Assignment — The first line of the data below and every line after it, through the one with "You are a computer-use", must be transcribed without change.
------ Material to process
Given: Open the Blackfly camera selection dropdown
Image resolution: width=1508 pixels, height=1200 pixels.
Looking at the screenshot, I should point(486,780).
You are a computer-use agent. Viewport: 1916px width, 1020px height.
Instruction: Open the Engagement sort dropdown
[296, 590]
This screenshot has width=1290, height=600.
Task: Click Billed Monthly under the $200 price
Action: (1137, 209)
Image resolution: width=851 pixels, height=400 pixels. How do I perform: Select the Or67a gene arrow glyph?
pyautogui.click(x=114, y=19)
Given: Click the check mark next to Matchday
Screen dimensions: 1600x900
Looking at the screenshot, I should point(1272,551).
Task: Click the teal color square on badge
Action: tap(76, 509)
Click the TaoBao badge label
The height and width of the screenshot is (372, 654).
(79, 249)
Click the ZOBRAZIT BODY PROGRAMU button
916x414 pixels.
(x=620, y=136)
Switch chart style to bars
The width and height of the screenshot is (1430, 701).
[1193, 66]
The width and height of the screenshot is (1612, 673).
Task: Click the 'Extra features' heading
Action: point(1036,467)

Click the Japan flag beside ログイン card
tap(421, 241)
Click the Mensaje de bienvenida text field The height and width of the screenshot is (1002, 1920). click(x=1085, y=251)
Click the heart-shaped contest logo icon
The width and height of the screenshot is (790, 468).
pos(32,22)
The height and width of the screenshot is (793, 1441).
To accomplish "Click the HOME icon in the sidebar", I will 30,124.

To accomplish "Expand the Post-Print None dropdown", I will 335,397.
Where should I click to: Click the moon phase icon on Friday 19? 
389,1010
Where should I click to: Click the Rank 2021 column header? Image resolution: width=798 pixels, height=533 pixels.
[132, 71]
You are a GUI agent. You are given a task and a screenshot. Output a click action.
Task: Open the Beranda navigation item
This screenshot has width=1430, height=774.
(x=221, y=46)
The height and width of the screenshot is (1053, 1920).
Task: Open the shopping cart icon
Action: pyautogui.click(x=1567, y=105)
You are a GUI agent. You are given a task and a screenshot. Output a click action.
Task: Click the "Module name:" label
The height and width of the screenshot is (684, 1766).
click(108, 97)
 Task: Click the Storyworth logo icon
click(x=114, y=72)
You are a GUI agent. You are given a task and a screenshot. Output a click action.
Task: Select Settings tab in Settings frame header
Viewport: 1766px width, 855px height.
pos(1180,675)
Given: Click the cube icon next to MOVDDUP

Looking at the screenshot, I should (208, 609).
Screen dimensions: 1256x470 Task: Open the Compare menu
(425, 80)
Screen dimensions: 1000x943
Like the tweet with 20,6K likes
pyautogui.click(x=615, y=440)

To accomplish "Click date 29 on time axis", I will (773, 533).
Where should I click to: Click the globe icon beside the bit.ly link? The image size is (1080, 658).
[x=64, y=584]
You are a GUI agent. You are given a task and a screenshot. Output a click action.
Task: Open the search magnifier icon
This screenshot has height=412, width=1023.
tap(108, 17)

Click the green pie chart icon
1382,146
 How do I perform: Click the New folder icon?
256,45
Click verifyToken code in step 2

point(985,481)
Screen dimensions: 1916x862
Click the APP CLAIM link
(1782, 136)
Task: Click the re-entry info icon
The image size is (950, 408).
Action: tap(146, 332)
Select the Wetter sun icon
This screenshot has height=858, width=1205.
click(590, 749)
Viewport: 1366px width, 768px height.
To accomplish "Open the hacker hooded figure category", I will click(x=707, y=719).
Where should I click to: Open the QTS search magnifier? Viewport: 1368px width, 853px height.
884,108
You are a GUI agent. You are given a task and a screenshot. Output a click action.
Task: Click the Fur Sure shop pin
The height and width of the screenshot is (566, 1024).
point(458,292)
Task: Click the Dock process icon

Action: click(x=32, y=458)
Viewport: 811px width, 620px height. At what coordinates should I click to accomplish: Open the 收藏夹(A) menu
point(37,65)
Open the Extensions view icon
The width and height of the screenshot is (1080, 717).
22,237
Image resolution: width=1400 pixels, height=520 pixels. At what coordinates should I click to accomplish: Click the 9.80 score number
------------
Exercise result —
Given: Open the Blackfly camera selection dropdown
Image resolution: width=1508 pixels, height=1200 pixels.
Looking at the screenshot, I should point(486,780).
You are a computer-use agent. Viewport: 1916px width, 1020px height.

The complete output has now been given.